Baby steps on the road to recovery after loss

Baby steps to recovery

Baby steps. The concept resonates. Do one small thing. Then another.

Brush your hair. Put bread and cheese on the table. Water the plants. Rest often. Talk. Cry. Find a comfortable space to be. Fold the washing. Put the socks in drawers and fresh sheets on the bed. Take care of yourself. Ask for comfort. Comfort those who need you.

Bereavement and grief touch all our lives. No one is exempt. We lose people, pets, places. Some lose their health, jobs and security. As we age we lose friends, our strength and our place in the world.

Because loss and grief are universal, strangers as well as those who love us understand our pain, although not its unique flavour. That’s why we can ask for any help we need.

Accept their time and gifts. Be grateful. Nothing else is needed. If people feel awkward around your sadness, let them go, at least for now.

(PROVIDED RECORDS):
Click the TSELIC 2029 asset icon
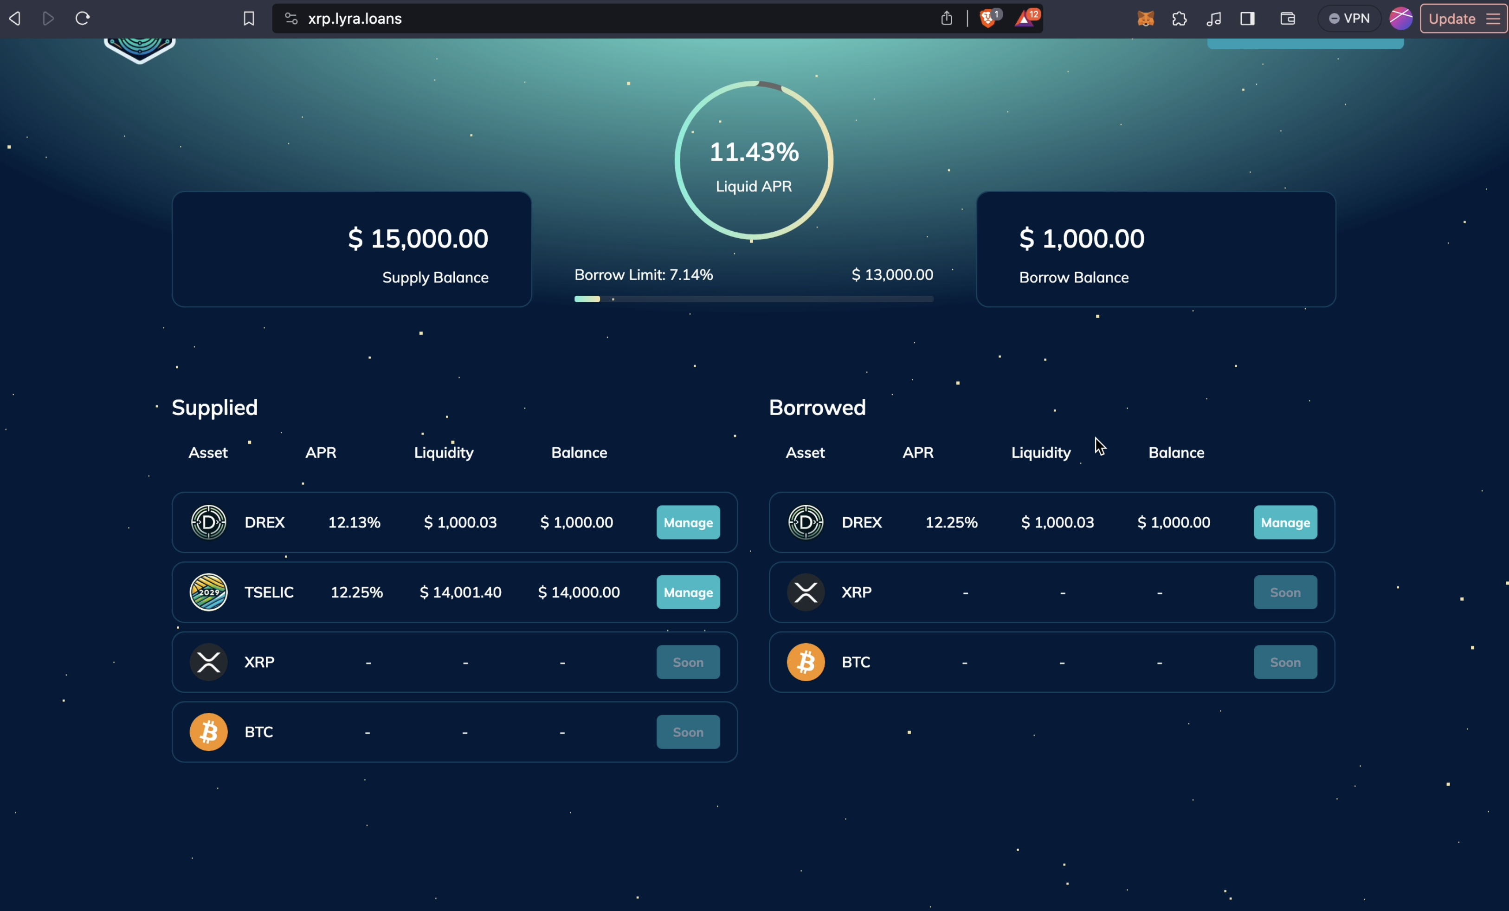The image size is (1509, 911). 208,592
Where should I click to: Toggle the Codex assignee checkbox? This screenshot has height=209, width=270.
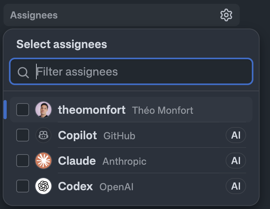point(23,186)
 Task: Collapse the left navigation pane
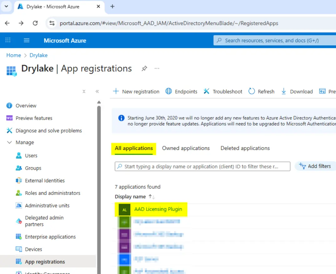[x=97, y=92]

(EXERCISE REQUIREMENTS):
- a) Based on the piece on recovery after loss, state whether each statement below agrees with it. Answer yes or no and quote the deciding words. (i) No one is exempt from bereavement and grief. (ii) People who feel awkward around your sadness should be kept close. (iii) Strangers understand the unique flavour of our pain.
- b) Reproduce the passage of the piece on recovery after loss from "Baby steps. The" up to and including "help we need.".
- c) List everything the piece on recovery after loss says we lose as we age.

(THE ANSWERS):
- a)
(i) Yes: "No one is exempt."
(ii) No: "If people feel awkward around your sadness, let them go, at least for now."
(iii) No: "strangers as well as those who love us understand our pain, although not its unique flavour."

- b)
Baby steps. The concept resonates. Do one small thing. Then another.

Brush your hair. Put bread and cheese on the table. Water the plants. Rest often. Talk. Cry. Find a comfortable space to be. Fold the washing. Put the socks in drawers and fresh sheets on the bed. Take care of yourself. Ask for comfort. Comfort those who need you.

Bereavement and grief touch all our lives. No one is exempt. We lose people, pets, places. Some lose their health, jobs and security. As we age we lose friends, our strength and our place in the world.

Because loss and grief are universal, strangers as well as those who love us understand our pain, although not its unique flavour. That’s why we can ask for any help we need.

- c)
- friends
- our strength
- our place in the world